WHAT TO WORK ON —
Nothing in the records may change. Print them all again.

DATA SECTION —

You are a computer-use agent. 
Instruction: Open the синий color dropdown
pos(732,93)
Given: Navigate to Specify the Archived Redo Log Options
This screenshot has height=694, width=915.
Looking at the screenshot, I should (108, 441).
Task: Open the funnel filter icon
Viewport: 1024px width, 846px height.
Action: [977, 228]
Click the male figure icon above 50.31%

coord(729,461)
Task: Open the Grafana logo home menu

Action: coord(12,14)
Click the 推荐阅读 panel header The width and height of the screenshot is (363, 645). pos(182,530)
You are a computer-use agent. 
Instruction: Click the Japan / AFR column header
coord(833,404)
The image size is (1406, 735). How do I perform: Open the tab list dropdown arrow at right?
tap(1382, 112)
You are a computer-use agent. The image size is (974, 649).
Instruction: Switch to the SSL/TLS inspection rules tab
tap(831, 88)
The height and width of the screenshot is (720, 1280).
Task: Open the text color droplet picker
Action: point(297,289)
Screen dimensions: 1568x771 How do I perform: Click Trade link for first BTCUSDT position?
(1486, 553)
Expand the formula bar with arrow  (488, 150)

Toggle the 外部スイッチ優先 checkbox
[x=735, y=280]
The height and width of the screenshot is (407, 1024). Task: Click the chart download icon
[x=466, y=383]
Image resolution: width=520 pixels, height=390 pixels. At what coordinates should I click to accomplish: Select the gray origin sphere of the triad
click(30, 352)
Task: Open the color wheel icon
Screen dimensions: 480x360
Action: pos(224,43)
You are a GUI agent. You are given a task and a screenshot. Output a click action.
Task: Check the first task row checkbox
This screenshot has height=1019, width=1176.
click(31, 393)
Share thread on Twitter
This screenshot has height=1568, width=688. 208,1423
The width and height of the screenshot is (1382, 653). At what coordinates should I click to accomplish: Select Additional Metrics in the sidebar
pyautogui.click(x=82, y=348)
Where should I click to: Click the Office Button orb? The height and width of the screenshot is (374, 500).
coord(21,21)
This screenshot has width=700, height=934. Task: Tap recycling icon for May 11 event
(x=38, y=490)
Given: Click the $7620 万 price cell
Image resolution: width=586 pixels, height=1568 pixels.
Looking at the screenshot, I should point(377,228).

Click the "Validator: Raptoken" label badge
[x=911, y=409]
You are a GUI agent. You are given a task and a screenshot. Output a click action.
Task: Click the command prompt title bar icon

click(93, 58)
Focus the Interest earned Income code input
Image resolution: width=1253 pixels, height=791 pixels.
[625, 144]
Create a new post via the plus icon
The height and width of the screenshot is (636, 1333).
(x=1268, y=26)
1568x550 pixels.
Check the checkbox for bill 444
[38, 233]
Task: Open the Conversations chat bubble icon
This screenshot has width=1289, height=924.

EXERCISE RESULT —
You are a computer-use agent. 
Instruction: Open the синий color dropdown
pos(732,93)
Given: Navigate to Specify the Archived Redo Log Options
This screenshot has height=694, width=915.
Looking at the screenshot, I should (108, 441).
Task: Open the funnel filter icon
Viewport: 1024px width, 846px height.
Action: [977, 228]
Click the male figure icon above 50.31%

coord(729,461)
Task: Open the Grafana logo home menu

Action: coord(12,14)
Click the 推荐阅读 panel header The width and height of the screenshot is (363, 645). pos(182,530)
You are a computer-use agent. 
Instruction: Click the Japan / AFR column header
coord(833,404)
The image size is (1406, 735). How do I perform: Open the tab list dropdown arrow at right?
tap(1382, 112)
You are a computer-use agent. The image size is (974, 649).
Instruction: Switch to the SSL/TLS inspection rules tab
tap(831, 88)
The height and width of the screenshot is (720, 1280).
Task: Open the text color droplet picker
Action: point(297,289)
Screen dimensions: 1568x771 How do I perform: Click Trade link for first BTCUSDT position?
(1486, 553)
Expand the formula bar with arrow  (488, 150)

Toggle the 外部スイッチ優先 checkbox
[x=735, y=280]
The height and width of the screenshot is (407, 1024). Task: Click the chart download icon
[x=466, y=383]
Image resolution: width=520 pixels, height=390 pixels. At what coordinates should I click to accomplish: Select the gray origin sphere of the triad
click(30, 352)
Task: Open the color wheel icon
Screen dimensions: 480x360
Action: pos(224,43)
You are a GUI agent. You are given a task and a screenshot. Output a click action.
Task: Check the first task row checkbox
This screenshot has height=1019, width=1176.
click(31, 393)
Share thread on Twitter
This screenshot has height=1568, width=688. 208,1423
The width and height of the screenshot is (1382, 653). At what coordinates should I click to accomplish: Select Additional Metrics in the sidebar
pyautogui.click(x=82, y=348)
Where should I click to: Click the Office Button orb? The height and width of the screenshot is (374, 500).
coord(21,21)
This screenshot has width=700, height=934. Task: Tap recycling icon for May 11 event
(x=38, y=490)
Given: Click the $7620 万 price cell
Image resolution: width=586 pixels, height=1568 pixels.
Looking at the screenshot, I should point(377,228).

Click the "Validator: Raptoken" label badge
[x=911, y=409]
You are a GUI agent. You are given a task and a screenshot. Output a click action.
Task: Click the command prompt title bar icon

click(93, 58)
Focus the Interest earned Income code input
Image resolution: width=1253 pixels, height=791 pixels.
[625, 144]
Create a new post via the plus icon
The height and width of the screenshot is (636, 1333).
(x=1268, y=26)
1568x550 pixels.
Check the checkbox for bill 444
[38, 233]
Task: Open the Conversations chat bubble icon
This screenshot has width=1289, height=924.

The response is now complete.